Lesson 4.4: Solve Systems of Equations with Three Variables

New Concept

Ready to move into 3D? This lesson extends your skills to systems with three variables. You'll learn to find the single point—an ordered triple $(x, y, z)$—where three planes intersect and apply this to solve real-world problems.

What’s next

First, you'll verify solutions with practice cards. Then, we'll dive into worked examples and challenge problems for solving entire systems.

Property

A linear equation with three variables, where $a$, $b$, $c$, and $d$ are real numbers and $a$, $b$, and $c$ are not all 0, is of the form $ax + by + cz = d$. Every solution to the equation is an ordered triple, $(x, y, z)$, that makes the equation true.

Solutions of a system of equations are the values of the variables that make all the equations true. A solution is represented by an ordered triple $(x, y, z)$.

Examples

• Is $(2, -1, 3)$ a solution to the system $\begin{cases} x+y+z=4 \\ 2x-y-z=2 \\ 3x+2y+z=7 \end{cases}$? Yes, because substituting the values makes all three equations true: $2+(-1)+3=4$, $2(2)-(-1)-3=2$, and $3(2)+2(-1)+3=7$.

Property

To solve a system of linear equations with three variables**

• Step 1. Write the equations in standard form. If any coefficients are fractions, clear them.
• Step 2. Eliminate the same variable from two equations.
• Step 3. Repeat Step 2 using two other equations and eliminate the same variable as in Step 2.
• Step 4. The two new equations form a system of two equations with two variables. Solve this system.
• Step 5. Use the values of the two variables found in Step 4 to find the third variable.
• Step 6. Write the solution as an ordered triple.
• Step 7. Check that the ordered triple is a solution to all three original equations.

Examples

• Solve $\begin{cases} x+y+z=6 \\ 2x-y+z=3 \\ x+2y-z=2 \end{cases}$. Adding (1) and (3) gives $2x+3y=8$. Adding (2) and (3) gives $3x+y=5$, or $y=5-3x$. Substituting into $2x+3y=8$ gives $2x+3(5-3x)=8$, so $x=1$. Then $y=2$ and $z=3$. The solution is $(1, 2, 3)$.

Property

When we solve a system and end up with no variables and a false statement, we know there are no solutions and that the system is inconsistent.

Examples

• Solve $\begin{cases} x-y+z=1 \\ -x+y-z=2 \\ 2x+y+z=3 \end{cases}$. Adding the first two equations immediately results in the false statement $0=3$. This system is inconsistent and has no solution.

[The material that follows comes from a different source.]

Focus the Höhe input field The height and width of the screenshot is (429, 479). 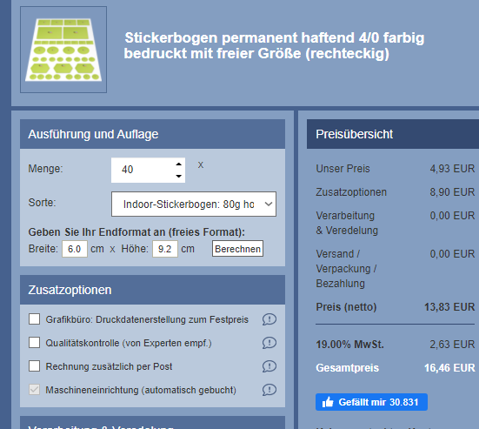tap(165, 249)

• Solve $\begin{cases} x+y+z=2 \\ x+y+z=4 \\ x-y-z=0 \end{cases}$. Subtracting the first equation from the second gives the false statement $0=2$. The system is inconsistent.

Property

When we solve a system and end up with no variables but a true statement, we know there are infinitely many solutions. The system is consistent with dependent equations. Our solution will show how two of the variables depend on the third.

Examples

• Solve $\begin{cases} x+y+z=4 \\ 2x+2y+2z=8 \\ x-y+z=2 \end{cases}$. The second equation is twice the first, leading to $0=0$. Using (1) and (3), add them to get $2x+2z=6$, so $x=3-z$. Substitute into (1): $(3-z)+y+z=4$, so $y=1$. The solution is $(3-z, 1, z)$.

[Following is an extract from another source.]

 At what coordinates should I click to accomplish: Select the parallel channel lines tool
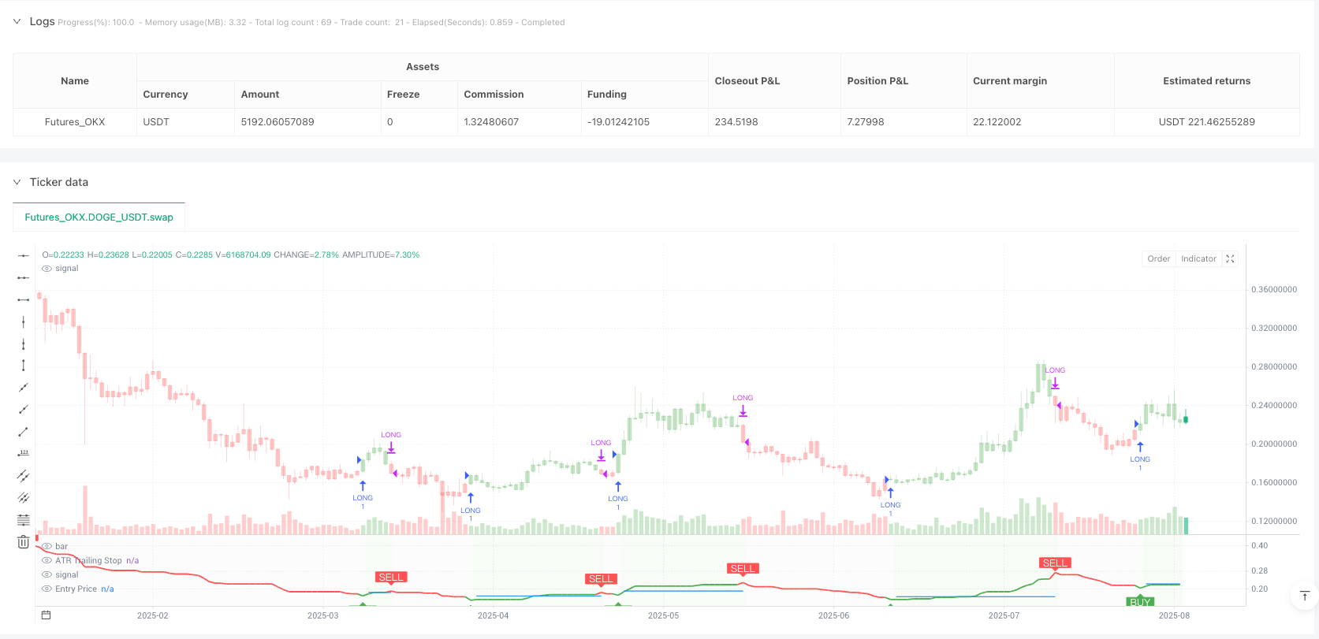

• Solve $\begin{cases} x-2y+z=5 \\ 3x-6y+3z=15 \\ -2x+4y-2z=-10 \end{cases}$. All three equations are multiples of each other. This results in $0=0$. The solutions are all points on the plane $x-2y+z=5$. We can write $x=5+2y-z$.

Property

To solve applications, assign variables to the unknown quantities. Translate the problem's sentences into a system of three equations. Solve the system using elimination and state the answer in the context of the problem.

Examples

• A bakery sells cookies ($c$), brownies ($b$), and muffins ($m$). It sold 100 items for 240 dollars. Cookies cost 2 dollars, brownies 3 dollars, and muffins 2 dollars. It sold twice as many cookies as brownies. The system is $\begin{cases} c+b+m=100 \\ 2c+3b+2m=240 \\ c=2b \end{cases}$. The solution is 40 cookies, 20 brownies, and 40 muffins.

• An investor puts a total of 10,000 dollars into three funds: a safe fund ($x$), a moderate fund ($y$), and a high-risk fund ($z$). The total annual interest was 500 dollars. The funds yield 3%, 5%, and 8% respectively. The amount in the safe fund was equal to the sum of the other two. The system is $\begin{cases} x+y+z=10000 \\ 0.03x+0.05y+0.08z=500 \\ x=y+z \end{cases}$. The solution is 5000 dollars in the safe fund, 2000 dollars in moderate, and 3000 dollars in high-risk.